Al momento, le procedure burocratiche delle intese si stanno moltiplicando. In più, amplieranno le frizioni generate dalla riforma del titolo V del 2001, tra Stato e Regione, con l’aggiunta, in questo caso, di concorrenzialità tra le Regioni stesse. L’attuazione dell’art. 116 della Costituzione rischia di generare una profonda e incolmabile competizione tra le Regioni e di far venir meno il principio costituzionale della solidarietà tra le stesse.
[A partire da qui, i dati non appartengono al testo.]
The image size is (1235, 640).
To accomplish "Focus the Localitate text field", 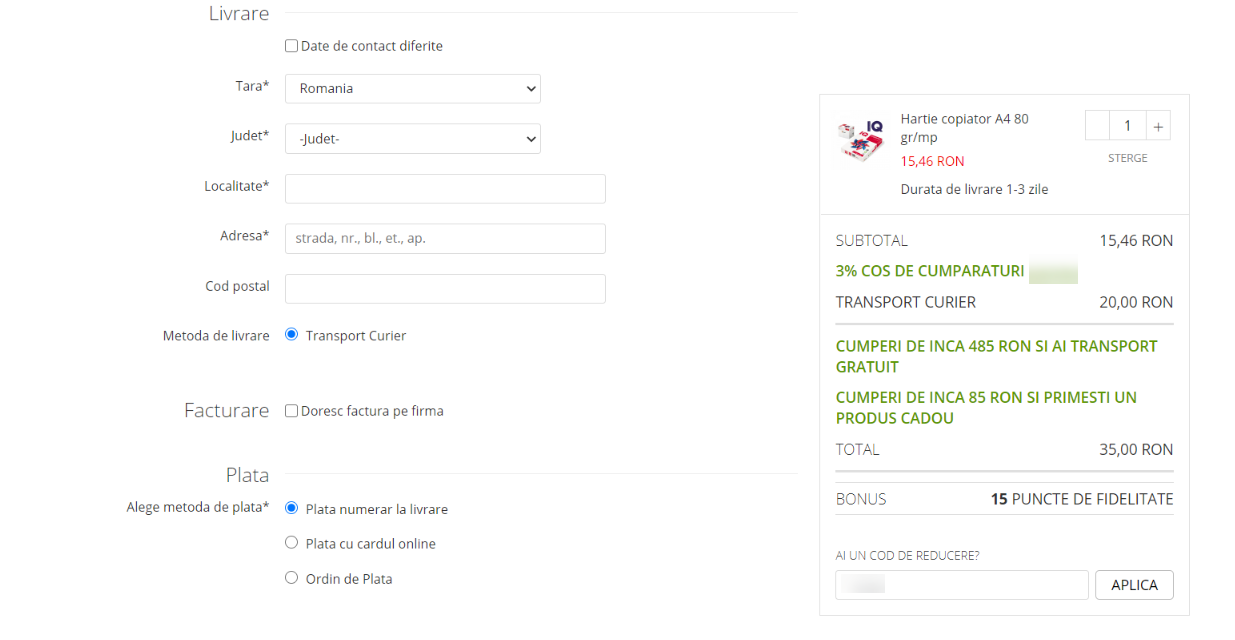I will click(445, 189).
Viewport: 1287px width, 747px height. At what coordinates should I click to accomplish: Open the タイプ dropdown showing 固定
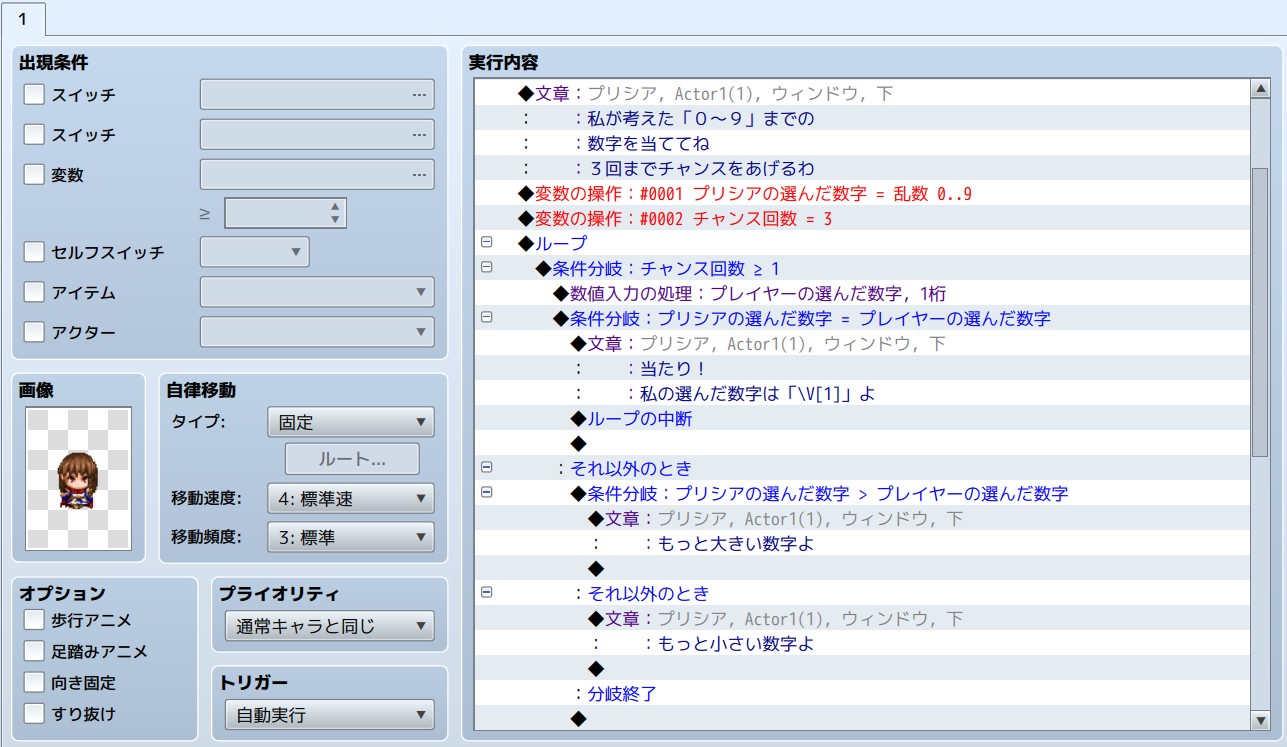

Se si volesse adottare il principio del regionalismo competitivo, sarebbe necessario individuare prima in maniera dettagliata e strutturata i Lep e prevedere come finanziarli. Al momento, i costi stimati sono tra gli 80 e 100 miliardi di euro l’anno. Senza questo passaggio preliminare, si creerà un sistema competitivo tra diseguali e si comprometterà irrimediabilmente ogni possibilità di un sistema di regionalismo competitivo che consenta a tutte le Regioni di partire a pari condizioni.

In parole semplici, ci saranno Regioni in partenza avvantaggiate e Regioni svantaggiate, Regioni e territori di serie A e Regioni e territori di serie B. Infine, come concepito, questo sistema di competizione non prende in considerazione le differenze demografiche esistenti tra Regioni. Differenze che già oggi limitano i servizi in essere e la loro erogazione. L’autonomia differenziata non assicurerà la possibilità di garantire eguali diritti a ogni cittadina e cittadino sull’intero territorio nazionale. Al contrario, aggravando i divari territoriali esistenti e ben noti, lede irrimediabilmente quanto stabilito all’art. 3 dalla Costituzione, inserendo, se vogliamo, ostacoli di ordine economico e sociale anziché adoperarsi per rimuoverli.

La strada intrapresa porterà ad acuire le distanze territoriali, accrescere le differenze e a spaccare definitivamente il delicato equilibrio della nostra Repubblica e la Repubblica stessa.